Bank of England Governor Mark Carney has hinted that interest rates could rise sooner than expected and perhaps by the end of this year, although any changes would be very small and incremental.
Speaking at Lincoln Cathedral last week, Mr Carney said he expected rates to rise over the next three years, reaching “about half as high as historical averages” or around 2%. Interest rates have now been at their historic low of 0.5% for over six years as the economy has gradually recovered from the financial crisis.
The Governor added that the Monetary Policy Committee (MPC), which sets the rate, would have to “feel its way as it goes” but expects that once “normalisation” begins, interest rate increases would proceed slowly.

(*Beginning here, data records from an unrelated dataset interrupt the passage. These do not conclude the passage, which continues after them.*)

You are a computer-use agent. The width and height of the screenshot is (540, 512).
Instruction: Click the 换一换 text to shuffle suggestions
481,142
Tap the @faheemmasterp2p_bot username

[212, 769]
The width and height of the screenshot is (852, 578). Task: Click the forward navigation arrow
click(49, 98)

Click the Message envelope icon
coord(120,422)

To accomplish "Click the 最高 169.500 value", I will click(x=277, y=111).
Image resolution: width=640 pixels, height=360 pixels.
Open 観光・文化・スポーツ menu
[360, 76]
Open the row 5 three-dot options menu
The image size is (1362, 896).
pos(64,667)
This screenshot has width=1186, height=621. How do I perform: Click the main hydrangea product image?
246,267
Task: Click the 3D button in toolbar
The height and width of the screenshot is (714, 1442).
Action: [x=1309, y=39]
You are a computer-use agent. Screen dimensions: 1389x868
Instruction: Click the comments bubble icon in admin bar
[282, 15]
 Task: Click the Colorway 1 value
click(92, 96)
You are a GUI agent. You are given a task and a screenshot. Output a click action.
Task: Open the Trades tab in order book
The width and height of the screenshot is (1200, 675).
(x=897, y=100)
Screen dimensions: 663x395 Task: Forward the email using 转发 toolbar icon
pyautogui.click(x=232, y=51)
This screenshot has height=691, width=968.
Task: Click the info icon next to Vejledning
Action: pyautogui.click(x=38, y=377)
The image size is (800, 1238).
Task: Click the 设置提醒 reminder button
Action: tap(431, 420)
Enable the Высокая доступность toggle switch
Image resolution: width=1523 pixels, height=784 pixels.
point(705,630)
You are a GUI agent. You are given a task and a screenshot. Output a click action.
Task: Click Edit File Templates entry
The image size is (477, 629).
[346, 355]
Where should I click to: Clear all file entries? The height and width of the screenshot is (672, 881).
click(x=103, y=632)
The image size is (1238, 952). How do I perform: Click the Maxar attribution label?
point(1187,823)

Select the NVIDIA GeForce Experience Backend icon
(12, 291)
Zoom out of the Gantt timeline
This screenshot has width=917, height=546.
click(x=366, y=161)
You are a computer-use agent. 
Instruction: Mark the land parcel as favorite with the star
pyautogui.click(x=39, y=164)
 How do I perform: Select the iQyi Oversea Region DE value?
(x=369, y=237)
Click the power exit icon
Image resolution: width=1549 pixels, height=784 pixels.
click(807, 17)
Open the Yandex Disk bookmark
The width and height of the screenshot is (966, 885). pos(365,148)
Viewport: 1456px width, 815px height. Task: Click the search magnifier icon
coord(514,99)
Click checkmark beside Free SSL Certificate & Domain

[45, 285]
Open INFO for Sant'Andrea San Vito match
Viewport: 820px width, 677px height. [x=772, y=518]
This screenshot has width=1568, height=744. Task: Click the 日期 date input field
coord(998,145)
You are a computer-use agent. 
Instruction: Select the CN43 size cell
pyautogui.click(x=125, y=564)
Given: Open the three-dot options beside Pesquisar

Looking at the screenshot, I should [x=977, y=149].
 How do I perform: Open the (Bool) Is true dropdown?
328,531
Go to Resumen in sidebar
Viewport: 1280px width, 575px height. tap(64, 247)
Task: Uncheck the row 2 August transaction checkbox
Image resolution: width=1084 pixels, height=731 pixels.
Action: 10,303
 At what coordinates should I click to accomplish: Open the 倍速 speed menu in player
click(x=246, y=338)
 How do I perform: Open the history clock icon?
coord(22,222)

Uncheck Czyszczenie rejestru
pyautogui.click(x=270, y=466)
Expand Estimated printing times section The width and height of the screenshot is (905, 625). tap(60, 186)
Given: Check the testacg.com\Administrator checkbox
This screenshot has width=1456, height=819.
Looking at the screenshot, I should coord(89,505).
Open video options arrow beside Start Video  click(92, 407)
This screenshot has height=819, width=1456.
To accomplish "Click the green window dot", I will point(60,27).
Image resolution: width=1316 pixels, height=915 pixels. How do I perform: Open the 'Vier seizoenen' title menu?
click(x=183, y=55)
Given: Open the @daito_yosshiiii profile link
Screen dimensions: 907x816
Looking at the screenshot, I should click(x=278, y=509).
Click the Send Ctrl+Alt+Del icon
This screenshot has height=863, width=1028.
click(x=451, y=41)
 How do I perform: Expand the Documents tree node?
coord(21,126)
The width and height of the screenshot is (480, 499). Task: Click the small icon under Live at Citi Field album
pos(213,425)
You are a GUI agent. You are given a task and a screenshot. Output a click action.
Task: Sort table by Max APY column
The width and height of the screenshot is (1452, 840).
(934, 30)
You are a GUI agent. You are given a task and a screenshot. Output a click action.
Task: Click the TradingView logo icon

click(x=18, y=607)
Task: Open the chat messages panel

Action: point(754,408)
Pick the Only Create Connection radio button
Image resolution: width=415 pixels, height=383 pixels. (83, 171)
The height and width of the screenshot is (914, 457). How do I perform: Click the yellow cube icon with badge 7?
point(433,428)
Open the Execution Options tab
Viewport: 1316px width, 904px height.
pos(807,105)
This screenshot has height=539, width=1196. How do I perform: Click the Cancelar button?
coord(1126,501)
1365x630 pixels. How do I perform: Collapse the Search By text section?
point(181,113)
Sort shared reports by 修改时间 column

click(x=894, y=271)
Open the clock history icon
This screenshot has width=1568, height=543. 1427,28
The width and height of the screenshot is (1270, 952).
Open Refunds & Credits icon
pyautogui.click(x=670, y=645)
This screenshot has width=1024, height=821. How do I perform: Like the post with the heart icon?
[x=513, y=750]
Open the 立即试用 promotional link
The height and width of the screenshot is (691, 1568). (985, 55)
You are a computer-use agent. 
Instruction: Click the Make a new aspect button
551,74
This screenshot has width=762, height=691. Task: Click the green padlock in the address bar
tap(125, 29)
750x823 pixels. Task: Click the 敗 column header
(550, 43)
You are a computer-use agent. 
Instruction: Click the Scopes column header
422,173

As far as timing is concerned, Mr Carney said the decision as to when to start such a process of adjustment would “likely come into sharper relief around the turn of this year”. As he pointed out, the rate of CPI inflation is currently zero but, as the effects of lower oil prices lessen on a year-on-year comparison, the CPI is expected to pick up after only a very short period in which it turned negative. In other words, Deflation was – in the words of Conan Doyle in the “Silver Blaze” mystery – “the dog that didn’t bark”.
However, although inflation is expected to pick up only gradually this year, Governor Carney stressed that the time for the MPC to act was getting closer, as any action by the Bank would take around 18 months to take effect.
His comments were underlined by the latest data for average earnings, which indicated that wages and salaries including bonuses increased by 3.2% on a year earlier compared with the CPI increase of 0%. Unemployment is now 5.6% (some 1.4 percentage points lower than the 7% that the Bank of England had indicated would be its “Forward Guidance” for starting to increase interest rates) and skills and labour in some sectors are in very short supply.
In other words the concern is that accelerating growth in real earnings could begin to stimulate consumer spending too rapidly to be sustainable, all spare capacity would be used up and household debt levels would start to pick up fast. These developments would in turn cause inflation to accelerate and push the CPI above target over the next 2-3 years.
So a higher Bank base rate sooner rather than later would dampen any risky rise in household borrowing and ensure that the recovery in consumer spending and the housing market was sustainable. By keeping consumer spending growth under control, it might also prevent a further widening of the trade deficit, which has started to worry policy makers on the Financial Stability side of the Bank – although, at the same time, expectations about rising interest rates would also tend to push up sterling and make life more difficult for exporters.
The MPC will also want to be careful not to push up rates too fast in case this puts at risk the UK’s recovery in business investment, which will remain fragile while global events (including the Greek crisis) are still volatile.
So the MPC has to find a balanced path through a number of potentially conflicting objectives – hence Governor Carney’s caution about not raising rates too fast or too high.
What is clear however is that, for savers, who have been suffering from shrinking returns for years, not much relief is in sight!